Challenge 1 » In the court opinion excerpt, when do a trial judge's compartmentalized decisions create an appearance of impropriety?
Challenge 2 » Reproduce the listing word for word, from its first line through the line that contains "[x=483, y=361]", including both ends.

-------- Source excerpt

Judge Pallenberg's role as judge in both the civil and
criminal cases does not give rise to an appearance of
bias.
Jerry
argues that Judge Pallenberg's exposure to evidence in
the criminal case influenced his decisions in the civil
divorce proceedings. Jerry notes that while presiding over
the criminal prosecution, Judge Pallenberg both heard
testimony from Sally and Lara that was never introduced in
the civil case and was exposed to statements by Jerry that
were later suppressed as illegally obtained. Jerry argues
that Judge Pallenberg improperly relied on this evidence in
his adjudication of the civil dispute.
When
presiding over separate but related proceedings, a judge
inevitably will be confronted with evidence in one proceeding
that is irrelevant or inadmissible in the other. But we
repeatedly have held that a judge has no obligation to order
disqualification merely because he or she presided over a
related proceeding or case.[24] We recently noted:
Trial judges are often called upon to compartmentalize their
decisions - to review evidence that is later declared to be
inadmissible or to rule on similar legal issues at different
stages of a contested case. Generally, these decisions do not
create an appearance of impropriety unless the judge hears
something or does something so prejudicial that further
participation would be unfair to the parties.[25]
a.

----------------
-------- Data for processing

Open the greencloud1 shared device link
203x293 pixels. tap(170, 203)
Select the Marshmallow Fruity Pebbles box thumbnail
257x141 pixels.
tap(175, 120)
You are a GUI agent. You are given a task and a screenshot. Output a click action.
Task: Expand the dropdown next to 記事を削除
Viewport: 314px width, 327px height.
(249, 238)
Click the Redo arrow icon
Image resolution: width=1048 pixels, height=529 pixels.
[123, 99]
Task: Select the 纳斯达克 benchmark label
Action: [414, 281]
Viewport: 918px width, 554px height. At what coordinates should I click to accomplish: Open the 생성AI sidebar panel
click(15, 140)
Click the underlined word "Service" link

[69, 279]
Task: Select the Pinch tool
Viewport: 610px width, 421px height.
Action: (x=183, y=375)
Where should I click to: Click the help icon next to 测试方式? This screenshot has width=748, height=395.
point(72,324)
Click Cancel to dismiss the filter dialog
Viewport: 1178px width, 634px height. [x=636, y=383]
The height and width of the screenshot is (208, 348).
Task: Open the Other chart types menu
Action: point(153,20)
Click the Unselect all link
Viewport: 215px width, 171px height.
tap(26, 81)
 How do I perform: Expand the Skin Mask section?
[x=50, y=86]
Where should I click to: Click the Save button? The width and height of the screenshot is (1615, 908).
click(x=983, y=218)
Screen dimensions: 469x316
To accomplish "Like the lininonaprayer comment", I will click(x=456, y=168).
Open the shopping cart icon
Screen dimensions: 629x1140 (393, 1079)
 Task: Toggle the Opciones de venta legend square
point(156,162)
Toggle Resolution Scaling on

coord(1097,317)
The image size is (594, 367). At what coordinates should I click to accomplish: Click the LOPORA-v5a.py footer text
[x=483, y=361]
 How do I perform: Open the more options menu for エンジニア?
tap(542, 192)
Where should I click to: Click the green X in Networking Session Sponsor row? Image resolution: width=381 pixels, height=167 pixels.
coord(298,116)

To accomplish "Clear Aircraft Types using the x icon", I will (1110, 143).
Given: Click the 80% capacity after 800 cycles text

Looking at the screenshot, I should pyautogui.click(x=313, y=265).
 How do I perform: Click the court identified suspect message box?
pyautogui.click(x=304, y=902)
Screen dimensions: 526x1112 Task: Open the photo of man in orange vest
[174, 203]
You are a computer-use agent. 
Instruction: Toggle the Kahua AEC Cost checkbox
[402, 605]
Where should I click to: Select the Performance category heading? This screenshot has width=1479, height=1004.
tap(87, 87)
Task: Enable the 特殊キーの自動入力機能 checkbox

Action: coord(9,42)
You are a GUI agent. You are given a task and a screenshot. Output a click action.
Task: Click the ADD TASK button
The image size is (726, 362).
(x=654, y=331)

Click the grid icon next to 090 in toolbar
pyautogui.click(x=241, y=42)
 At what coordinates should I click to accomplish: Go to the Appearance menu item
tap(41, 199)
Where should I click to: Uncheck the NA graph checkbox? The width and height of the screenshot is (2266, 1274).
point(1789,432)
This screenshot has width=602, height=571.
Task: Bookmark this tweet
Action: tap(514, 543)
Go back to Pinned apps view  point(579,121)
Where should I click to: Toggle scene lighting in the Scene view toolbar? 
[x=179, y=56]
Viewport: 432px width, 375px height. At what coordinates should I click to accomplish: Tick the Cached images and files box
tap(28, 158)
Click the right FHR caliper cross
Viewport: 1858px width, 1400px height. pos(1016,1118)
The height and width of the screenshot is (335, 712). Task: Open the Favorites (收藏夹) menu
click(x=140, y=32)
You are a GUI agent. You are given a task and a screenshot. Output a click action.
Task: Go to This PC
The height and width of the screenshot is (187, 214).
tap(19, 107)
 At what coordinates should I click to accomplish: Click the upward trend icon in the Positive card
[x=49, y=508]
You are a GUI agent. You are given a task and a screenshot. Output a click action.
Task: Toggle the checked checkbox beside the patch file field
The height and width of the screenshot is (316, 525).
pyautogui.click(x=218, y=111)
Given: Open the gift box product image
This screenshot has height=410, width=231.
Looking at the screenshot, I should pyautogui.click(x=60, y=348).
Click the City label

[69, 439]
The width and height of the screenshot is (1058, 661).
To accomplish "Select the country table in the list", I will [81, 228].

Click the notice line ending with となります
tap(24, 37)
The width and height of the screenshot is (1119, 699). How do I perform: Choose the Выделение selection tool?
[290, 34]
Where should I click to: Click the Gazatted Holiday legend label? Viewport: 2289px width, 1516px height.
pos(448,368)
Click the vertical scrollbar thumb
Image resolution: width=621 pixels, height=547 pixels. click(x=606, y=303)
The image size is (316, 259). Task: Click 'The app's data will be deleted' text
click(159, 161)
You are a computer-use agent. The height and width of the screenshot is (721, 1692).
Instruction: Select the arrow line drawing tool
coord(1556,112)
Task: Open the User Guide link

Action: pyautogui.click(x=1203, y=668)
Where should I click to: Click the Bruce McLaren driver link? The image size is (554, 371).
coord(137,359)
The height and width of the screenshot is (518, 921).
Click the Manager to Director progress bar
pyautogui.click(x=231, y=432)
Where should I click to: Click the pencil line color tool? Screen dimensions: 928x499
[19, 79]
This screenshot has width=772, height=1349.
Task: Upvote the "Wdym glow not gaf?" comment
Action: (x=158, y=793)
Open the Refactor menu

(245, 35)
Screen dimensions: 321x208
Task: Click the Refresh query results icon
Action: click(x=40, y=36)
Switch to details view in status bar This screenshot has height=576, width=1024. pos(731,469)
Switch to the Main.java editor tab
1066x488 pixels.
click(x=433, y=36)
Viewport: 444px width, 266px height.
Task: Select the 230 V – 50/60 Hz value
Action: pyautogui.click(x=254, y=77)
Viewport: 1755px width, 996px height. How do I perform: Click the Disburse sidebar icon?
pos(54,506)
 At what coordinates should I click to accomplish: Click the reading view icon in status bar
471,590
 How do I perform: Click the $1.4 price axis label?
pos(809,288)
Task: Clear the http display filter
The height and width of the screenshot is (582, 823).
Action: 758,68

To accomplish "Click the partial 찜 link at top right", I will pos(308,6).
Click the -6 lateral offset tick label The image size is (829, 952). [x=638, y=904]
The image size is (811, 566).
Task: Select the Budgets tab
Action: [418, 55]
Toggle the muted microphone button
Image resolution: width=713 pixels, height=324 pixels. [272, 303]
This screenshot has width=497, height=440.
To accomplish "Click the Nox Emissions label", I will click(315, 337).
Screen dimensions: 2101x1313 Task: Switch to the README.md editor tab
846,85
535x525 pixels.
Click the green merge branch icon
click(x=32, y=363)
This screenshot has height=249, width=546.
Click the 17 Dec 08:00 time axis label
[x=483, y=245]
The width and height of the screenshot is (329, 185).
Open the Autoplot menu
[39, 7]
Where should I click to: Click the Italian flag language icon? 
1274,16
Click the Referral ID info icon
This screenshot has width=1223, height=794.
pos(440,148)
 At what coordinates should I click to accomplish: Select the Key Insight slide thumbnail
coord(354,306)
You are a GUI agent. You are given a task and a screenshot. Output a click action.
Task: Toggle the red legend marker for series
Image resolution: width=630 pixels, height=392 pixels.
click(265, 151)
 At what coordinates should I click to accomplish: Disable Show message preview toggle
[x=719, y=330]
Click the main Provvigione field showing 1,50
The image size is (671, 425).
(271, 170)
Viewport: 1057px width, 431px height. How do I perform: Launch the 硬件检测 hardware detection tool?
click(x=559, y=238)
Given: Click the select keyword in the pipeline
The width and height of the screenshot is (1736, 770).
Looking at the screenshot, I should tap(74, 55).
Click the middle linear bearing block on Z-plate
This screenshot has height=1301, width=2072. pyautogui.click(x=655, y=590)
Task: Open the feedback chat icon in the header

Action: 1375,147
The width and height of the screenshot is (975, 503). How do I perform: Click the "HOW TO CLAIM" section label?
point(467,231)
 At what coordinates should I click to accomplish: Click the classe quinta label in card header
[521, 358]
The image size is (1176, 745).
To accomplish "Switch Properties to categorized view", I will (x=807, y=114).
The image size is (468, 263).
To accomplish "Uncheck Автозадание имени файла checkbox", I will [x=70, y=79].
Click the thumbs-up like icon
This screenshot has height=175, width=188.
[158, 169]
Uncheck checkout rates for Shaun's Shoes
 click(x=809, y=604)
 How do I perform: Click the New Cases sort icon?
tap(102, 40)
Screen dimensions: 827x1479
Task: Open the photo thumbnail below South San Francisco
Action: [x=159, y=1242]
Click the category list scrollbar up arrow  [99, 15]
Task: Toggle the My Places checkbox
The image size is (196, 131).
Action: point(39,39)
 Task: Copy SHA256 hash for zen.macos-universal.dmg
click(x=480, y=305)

----------------

Reply 1 » When the judge hears or does something so prejudicial that further participation would be unfair to the parties.

Reply 2 »
Open the greencloud1 shared device link
203x293 pixels. tap(170, 203)
Select the Marshmallow Fruity Pebbles box thumbnail
257x141 pixels.
tap(175, 120)
You are a GUI agent. You are given a task and a screenshot. Output a click action.
Task: Expand the dropdown next to 記事を削除
Viewport: 314px width, 327px height.
(249, 238)
Click the Redo arrow icon
Image resolution: width=1048 pixels, height=529 pixels.
[123, 99]
Task: Select the 纳斯达克 benchmark label
Action: [414, 281]
Viewport: 918px width, 554px height. At what coordinates should I click to accomplish: Open the 생성AI sidebar panel
click(15, 140)
Click the underlined word "Service" link

[69, 279]
Task: Select the Pinch tool
Viewport: 610px width, 421px height.
Action: (x=183, y=375)
Where should I click to: Click the help icon next to 测试方式? This screenshot has width=748, height=395.
point(72,324)
Click Cancel to dismiss the filter dialog
Viewport: 1178px width, 634px height. [x=636, y=383]
The height and width of the screenshot is (208, 348).
Task: Open the Other chart types menu
Action: point(153,20)
Click the Unselect all link
Viewport: 215px width, 171px height.
tap(26, 81)
 How do I perform: Expand the Skin Mask section?
[x=50, y=86]
Where should I click to: Click the Save button? The width and height of the screenshot is (1615, 908).
click(x=983, y=218)
Screen dimensions: 469x316
To accomplish "Like the lininonaprayer comment", I will click(x=456, y=168).
Open the shopping cart icon
Screen dimensions: 629x1140 (393, 1079)
 Task: Toggle the Opciones de venta legend square
point(156,162)
Toggle Resolution Scaling on

coord(1097,317)
The image size is (594, 367). At what coordinates should I click to accomplish: Click the LOPORA-v5a.py footer text
[x=483, y=361]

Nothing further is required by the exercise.